Many parents overrate the stability and good qualities of their
children. They do not seem to consider that they will be exposed to
the deceptive influences of vicious youth. Parents have their fears as
they send them some distance away to school, but flatter themselves
that, as they have had good examples and religious instruction, they
will be true to principle in their high-school life. Many parents have
but a faint idea to what extent licentiousness exists in these institutions
of learning. In many cases the parents have labored hard and suffered
many privations for the cherished object of having their children obtain
a finished education. And after all their efforts, many have the bitter
experience of receiving their children from their course of studies with
dissolute habits and ruined constitutions. And frequently they are
disrespectful to their parents, unthankful, and unholy. These abused
parents, who are thus rewarded by ungrateful children, lament that they
sent their children from them to be exposed to temptations and come
back to them physical, mental, and moral wrecks. With disappointed
hopes and almost broken hearts they see their children, of whom they
had high hopes, follow in a course of vice and drag out a miserable
existence.
But there are those of firm principles who answer the expectation
of parents and teachers. They go through the course of schooling with
clear consciences and come forth with good constitutions and morals
unstained by corrupting influences. But the number is few.

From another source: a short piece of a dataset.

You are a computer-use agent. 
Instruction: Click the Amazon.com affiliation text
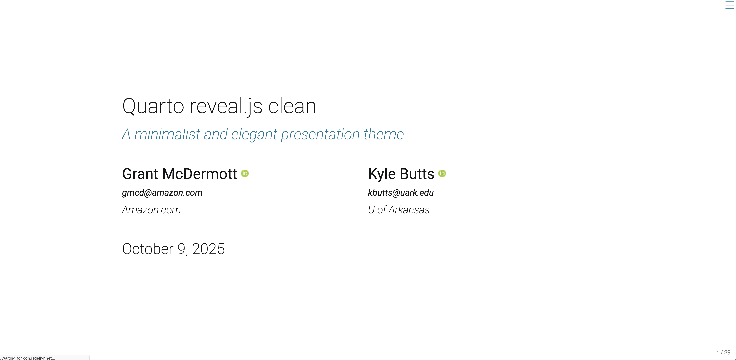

Some students put their whole being into their studies and concen-
trate their mind upon the object of obtaining an education. They work
the brain, but allow the physical powers to remain inactive. The brain
is overworked, and the muscles become weak because they are not
exercised. When these students graduate, it is evident that they have
obtained their education at the expense of life. They have studied day
and night, year after year, keeping their minds continually upon the
stretch, while they have failed to sufficiently exercise their muscles.